Problems and tasks:
1. Return everything from "Kinda' sad for" down to "was a dealbreaker." in the passage about PocketWizard's HyperSync technology, copied without any changes.
2. Translate this sentence from the passage about PocketWizard's HyperSync technology into French: "The problem rests with the equipment, and not with you."

Passage shown:
Yes, the HyperSynch technology was reallllly looking like it would be promising a year ago, but then after the actual shipping of the transmitters and receivers, it was discovered that the Canon 580 and 580 EX-II flash units had some pretty serious radio frequency interference issues that varied from country to country, or batch to batch, and one of the muckey-mucks at the PocketWizard firm lamented publicly that they had purchased one,large batch of Canon flashes with which to do their development; he stated that he wished they had bought them all piecemeal off of e-Bay, to have received a broader cross-section of the actual flashes on the actual market. So, this was really an unfortunate case of a revolutionary new technology, HyperSync, that was almost totally killed off by this unforseen Radio Frequency Interference issue that just took center stage, and PocketWizard went into sort of a self-protection mode, and developed the shrouds and stuff, and basically, this discovery also killed what was SUPPOSED to have been a prompt roll-out of the HyperSync stuff for Nikon flash equipment.

I was not too aware of your use of E-TTL flash. I have a 5D and 20D 580 EX-II flash and eight or nine lenses, and have used the 580-II in E-TTL mode, and am aware of the odd inconsistencies in Canon's flash metering with that flash and those two cameras. Drawing comparisons between Canon and Nikon often gets me into trouble, but honestly, I think the color-blind Canon bodies (all of them except the newest 1D series models and the 7D and 60D-era cameras) simply do not have enough information to make the right metering choices in AUTO modes, the way the Nikon bodies do with their 3D color matrix metering and color-aware flash meter sensing...but you and I are not the only ones to complain about Canon's E-TTL flash metering performance...it's one of the company's weaker areas, IMHO. And NO, the issue of direct flash metering being "okay" versus bounce flash being "stupid" is not only your problem--it is CANON'S problem. The problem rests with the equipment, and not with you.

Kinda' sad for PocketWizard to have bought a whole batch of fairly low-RFI Canon flashes, and developed their hardware, marketed it, and then released it, and then discovered that the RFI levels of various Canon flash units was all over the map, depending on various factors. If they had done more widespread testing, or testing on units from around the globe, I think right now we'd hear a LOT about the HyperSync technology, but the rollout and then immediate misfires and the huge problem with RFI was a dealbreaker.

Dataset:

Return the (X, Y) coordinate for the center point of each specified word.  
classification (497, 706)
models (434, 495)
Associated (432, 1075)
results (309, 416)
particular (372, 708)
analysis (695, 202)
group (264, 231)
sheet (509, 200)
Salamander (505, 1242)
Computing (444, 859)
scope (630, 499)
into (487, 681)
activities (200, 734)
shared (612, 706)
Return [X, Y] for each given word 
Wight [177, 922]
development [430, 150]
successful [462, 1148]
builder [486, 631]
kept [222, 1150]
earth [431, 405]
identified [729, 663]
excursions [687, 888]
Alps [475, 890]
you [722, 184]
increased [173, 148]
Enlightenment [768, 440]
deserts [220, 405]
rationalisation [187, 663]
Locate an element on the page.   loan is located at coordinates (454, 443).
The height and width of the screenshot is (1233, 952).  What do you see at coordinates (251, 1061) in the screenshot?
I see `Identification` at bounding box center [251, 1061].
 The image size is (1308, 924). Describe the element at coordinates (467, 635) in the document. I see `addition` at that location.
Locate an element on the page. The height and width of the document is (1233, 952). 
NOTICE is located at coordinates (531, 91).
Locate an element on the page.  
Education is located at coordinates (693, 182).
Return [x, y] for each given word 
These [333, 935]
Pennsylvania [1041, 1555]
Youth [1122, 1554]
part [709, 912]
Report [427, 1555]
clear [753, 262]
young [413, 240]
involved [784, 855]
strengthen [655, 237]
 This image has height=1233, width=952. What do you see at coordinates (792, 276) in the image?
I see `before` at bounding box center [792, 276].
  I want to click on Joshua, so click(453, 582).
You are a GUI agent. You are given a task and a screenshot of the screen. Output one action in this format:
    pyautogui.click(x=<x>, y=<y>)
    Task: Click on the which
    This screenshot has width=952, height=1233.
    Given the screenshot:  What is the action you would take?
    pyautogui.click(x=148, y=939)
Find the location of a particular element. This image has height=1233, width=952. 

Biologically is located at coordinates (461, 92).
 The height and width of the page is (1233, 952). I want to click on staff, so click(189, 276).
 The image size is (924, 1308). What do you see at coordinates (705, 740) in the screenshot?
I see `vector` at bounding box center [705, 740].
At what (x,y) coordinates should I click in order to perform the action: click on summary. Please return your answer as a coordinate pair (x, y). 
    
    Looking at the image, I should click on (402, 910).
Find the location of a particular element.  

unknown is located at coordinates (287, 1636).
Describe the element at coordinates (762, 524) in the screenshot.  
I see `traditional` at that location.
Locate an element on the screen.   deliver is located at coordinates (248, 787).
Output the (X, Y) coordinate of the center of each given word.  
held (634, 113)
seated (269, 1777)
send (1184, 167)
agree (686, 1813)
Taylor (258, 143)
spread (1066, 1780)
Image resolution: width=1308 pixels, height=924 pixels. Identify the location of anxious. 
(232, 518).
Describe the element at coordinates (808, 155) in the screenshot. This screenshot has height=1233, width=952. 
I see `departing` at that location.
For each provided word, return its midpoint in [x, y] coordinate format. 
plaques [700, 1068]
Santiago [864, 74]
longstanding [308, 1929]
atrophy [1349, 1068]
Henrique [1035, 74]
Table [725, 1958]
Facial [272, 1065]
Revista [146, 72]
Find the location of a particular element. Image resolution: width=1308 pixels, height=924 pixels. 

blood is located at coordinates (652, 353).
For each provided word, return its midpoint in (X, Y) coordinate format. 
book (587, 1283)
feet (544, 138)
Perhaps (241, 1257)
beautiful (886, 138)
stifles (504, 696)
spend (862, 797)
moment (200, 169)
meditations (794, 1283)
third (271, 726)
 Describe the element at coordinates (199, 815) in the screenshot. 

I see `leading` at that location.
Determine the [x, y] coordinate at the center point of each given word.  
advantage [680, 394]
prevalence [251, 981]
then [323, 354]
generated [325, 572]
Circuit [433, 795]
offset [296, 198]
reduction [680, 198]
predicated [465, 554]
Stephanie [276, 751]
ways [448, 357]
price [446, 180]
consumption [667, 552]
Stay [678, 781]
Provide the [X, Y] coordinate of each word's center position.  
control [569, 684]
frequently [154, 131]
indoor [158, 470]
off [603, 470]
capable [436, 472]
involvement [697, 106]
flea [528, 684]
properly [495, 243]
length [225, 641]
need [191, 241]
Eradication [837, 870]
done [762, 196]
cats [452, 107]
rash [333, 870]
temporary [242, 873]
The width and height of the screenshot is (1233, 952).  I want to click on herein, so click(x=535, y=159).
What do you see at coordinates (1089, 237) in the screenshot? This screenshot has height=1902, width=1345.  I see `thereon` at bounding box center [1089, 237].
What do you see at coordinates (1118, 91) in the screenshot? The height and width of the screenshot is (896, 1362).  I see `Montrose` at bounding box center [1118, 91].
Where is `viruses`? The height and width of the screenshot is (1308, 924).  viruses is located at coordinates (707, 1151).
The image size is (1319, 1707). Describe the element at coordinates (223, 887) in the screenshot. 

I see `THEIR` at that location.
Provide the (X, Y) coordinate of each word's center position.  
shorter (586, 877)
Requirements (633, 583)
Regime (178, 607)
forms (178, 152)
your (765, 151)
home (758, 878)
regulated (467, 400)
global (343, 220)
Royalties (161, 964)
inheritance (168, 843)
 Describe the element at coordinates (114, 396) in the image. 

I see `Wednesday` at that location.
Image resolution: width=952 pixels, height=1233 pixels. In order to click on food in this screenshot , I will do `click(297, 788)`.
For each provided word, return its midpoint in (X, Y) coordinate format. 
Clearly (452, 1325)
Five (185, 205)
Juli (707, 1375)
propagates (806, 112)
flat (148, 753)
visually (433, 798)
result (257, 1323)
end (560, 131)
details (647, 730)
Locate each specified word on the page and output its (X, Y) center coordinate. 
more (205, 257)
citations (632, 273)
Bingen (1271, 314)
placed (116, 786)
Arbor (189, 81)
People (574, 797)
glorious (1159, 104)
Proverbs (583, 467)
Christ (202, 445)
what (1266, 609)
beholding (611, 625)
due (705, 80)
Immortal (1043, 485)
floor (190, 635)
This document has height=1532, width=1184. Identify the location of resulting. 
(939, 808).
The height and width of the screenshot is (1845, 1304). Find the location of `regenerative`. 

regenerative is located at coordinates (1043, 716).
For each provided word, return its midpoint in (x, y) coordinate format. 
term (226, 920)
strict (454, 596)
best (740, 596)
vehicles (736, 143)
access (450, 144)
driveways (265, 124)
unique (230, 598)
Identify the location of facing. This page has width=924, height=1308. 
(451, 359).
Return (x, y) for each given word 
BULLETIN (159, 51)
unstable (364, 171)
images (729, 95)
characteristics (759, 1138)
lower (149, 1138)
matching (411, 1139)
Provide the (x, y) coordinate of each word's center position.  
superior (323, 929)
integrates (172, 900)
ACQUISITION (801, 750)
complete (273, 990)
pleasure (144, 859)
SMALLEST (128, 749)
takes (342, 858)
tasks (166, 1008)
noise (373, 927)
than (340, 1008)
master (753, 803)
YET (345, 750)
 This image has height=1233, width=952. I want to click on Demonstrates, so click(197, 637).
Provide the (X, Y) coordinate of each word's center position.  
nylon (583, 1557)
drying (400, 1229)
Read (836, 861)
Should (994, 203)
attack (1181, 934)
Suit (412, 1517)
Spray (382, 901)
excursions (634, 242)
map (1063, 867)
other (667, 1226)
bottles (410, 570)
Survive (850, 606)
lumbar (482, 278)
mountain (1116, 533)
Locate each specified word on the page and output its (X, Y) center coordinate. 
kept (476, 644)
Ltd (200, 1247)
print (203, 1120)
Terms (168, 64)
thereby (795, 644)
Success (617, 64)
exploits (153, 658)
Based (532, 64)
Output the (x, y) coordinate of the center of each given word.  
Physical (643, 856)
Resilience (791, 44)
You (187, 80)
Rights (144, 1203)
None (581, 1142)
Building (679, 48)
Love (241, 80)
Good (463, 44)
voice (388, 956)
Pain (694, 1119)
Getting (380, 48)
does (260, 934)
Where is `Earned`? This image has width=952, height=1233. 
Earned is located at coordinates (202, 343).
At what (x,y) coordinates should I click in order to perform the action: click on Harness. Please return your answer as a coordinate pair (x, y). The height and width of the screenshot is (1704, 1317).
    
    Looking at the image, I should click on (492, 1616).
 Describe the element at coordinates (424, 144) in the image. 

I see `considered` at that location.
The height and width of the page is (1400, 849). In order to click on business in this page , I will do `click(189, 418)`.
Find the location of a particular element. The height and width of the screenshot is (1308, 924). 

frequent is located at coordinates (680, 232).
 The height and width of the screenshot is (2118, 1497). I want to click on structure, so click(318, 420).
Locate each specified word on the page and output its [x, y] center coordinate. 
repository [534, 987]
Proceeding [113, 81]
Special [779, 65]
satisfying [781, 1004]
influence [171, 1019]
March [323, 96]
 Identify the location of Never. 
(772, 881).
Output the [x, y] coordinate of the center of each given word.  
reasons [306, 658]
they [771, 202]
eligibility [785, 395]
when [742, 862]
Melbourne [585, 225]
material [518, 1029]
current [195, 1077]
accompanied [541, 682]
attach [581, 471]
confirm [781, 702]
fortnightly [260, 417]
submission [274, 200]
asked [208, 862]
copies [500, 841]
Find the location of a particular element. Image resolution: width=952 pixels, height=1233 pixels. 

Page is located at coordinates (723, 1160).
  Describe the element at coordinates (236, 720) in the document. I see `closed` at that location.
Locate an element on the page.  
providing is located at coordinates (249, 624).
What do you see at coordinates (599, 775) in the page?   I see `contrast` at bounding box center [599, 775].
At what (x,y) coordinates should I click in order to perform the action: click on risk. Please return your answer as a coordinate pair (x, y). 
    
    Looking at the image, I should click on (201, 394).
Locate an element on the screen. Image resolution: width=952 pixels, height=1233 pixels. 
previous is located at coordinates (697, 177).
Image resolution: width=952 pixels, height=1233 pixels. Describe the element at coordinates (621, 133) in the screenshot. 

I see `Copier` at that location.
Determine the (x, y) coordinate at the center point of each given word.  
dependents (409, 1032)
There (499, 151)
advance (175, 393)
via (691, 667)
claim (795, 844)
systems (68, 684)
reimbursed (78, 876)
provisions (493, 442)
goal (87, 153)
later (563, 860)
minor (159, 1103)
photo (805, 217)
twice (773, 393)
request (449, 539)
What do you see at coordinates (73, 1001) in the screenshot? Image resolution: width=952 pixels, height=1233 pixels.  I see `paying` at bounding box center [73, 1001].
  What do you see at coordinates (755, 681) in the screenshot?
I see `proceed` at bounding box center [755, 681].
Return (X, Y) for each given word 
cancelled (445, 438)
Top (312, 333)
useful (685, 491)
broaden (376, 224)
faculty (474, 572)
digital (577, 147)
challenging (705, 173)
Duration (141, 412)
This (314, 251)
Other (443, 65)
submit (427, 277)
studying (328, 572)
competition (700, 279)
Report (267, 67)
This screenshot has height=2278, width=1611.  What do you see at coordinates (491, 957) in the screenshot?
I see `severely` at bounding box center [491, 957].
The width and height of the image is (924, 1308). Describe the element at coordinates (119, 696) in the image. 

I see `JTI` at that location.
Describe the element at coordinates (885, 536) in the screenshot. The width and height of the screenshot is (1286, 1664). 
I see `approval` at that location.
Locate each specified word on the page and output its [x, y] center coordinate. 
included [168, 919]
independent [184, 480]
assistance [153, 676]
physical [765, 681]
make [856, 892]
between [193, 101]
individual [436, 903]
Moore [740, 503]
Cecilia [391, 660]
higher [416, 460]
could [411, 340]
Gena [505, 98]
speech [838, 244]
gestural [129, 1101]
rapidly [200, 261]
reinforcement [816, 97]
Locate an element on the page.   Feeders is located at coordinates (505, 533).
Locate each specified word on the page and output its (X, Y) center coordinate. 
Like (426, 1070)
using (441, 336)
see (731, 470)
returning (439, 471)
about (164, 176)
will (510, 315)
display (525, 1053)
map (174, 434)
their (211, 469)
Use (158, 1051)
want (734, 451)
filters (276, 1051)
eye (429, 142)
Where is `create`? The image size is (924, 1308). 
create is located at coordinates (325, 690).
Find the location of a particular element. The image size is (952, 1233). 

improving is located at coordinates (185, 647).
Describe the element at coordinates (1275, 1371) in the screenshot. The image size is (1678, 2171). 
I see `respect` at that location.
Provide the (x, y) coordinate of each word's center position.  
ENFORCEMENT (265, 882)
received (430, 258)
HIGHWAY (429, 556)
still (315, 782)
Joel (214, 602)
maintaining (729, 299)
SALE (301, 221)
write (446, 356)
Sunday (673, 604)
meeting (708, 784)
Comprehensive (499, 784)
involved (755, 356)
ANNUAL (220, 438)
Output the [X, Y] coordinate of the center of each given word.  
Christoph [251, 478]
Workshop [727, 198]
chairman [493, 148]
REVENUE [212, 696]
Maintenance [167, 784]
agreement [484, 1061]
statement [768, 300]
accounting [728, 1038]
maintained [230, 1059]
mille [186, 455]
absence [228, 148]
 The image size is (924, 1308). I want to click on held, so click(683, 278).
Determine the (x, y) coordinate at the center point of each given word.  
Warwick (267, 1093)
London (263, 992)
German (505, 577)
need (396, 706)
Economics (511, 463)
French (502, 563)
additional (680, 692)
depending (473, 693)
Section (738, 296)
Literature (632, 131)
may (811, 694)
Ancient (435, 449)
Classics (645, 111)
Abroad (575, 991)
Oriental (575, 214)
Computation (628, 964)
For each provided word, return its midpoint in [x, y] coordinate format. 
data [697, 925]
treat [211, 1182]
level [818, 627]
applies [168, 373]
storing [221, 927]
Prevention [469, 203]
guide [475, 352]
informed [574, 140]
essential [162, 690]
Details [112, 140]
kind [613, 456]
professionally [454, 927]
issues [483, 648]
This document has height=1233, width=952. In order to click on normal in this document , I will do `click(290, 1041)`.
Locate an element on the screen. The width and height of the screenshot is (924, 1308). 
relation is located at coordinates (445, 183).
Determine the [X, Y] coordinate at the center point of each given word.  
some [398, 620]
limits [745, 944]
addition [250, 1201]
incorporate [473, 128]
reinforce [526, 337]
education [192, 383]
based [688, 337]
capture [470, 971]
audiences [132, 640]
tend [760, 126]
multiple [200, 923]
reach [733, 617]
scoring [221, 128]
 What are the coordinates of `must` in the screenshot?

Task solutions:
1.
Kinda' sad for PocketWizard to have bought a whole batch of fairly low-RFI Canon flashes, and developed their hardware, marketed it, and then released it, and then discovered that the RFI levels of various Canon flash units was all over the map, depending on various factors. If they had done more widespread testing, or testing on units from around the globe, I think right now we'd hear a LOT about the HyperSync technology, but the rollout and then immediate misfires and the huge problem with RFI was a dealbreaker.

2. Le problème vient de l'équipement, et non de vous.